What to produce:
In the entries below, the line with "8.0TB SATA 6.0GB/s" marks the start. Return it and every following line exactly, ending with the last.

--- Data to examine ---

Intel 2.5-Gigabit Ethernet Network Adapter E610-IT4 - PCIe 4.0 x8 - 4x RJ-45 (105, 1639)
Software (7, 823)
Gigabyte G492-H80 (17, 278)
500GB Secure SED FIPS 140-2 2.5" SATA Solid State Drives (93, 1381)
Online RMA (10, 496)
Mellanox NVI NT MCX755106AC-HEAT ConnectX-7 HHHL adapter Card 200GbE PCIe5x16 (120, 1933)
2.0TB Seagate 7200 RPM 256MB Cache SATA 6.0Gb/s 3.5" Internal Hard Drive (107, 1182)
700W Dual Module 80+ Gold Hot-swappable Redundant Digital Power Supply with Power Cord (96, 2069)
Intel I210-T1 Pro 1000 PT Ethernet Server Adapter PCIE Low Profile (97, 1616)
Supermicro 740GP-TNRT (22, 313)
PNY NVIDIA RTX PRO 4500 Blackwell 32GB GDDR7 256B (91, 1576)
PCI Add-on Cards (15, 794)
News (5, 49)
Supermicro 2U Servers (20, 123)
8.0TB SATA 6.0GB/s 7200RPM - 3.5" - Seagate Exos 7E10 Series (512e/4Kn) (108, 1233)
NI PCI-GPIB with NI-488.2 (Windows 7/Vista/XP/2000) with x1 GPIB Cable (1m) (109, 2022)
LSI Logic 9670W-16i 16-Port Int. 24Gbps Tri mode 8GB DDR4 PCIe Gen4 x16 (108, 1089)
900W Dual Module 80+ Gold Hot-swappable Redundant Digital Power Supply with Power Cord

---

Reply:
8.0TB SATA 6.0GB/s 7200RPM - 3.5" - Seagate Exos 7E10 Series (512e/4Kn) (108, 1233)
NI PCI-GPIB with NI-488.2 (Windows 7/Vista/XP/2000) with x1 GPIB Cable (1m) (109, 2022)
LSI Logic 9670W-16i 16-Port Int. 24Gbps Tri mode 8GB DDR4 PCIe Gen4 x16 (108, 1089)
900W Dual Module 80+ Gold Hot-swappable Redundant Digital Power Supply with Power Cord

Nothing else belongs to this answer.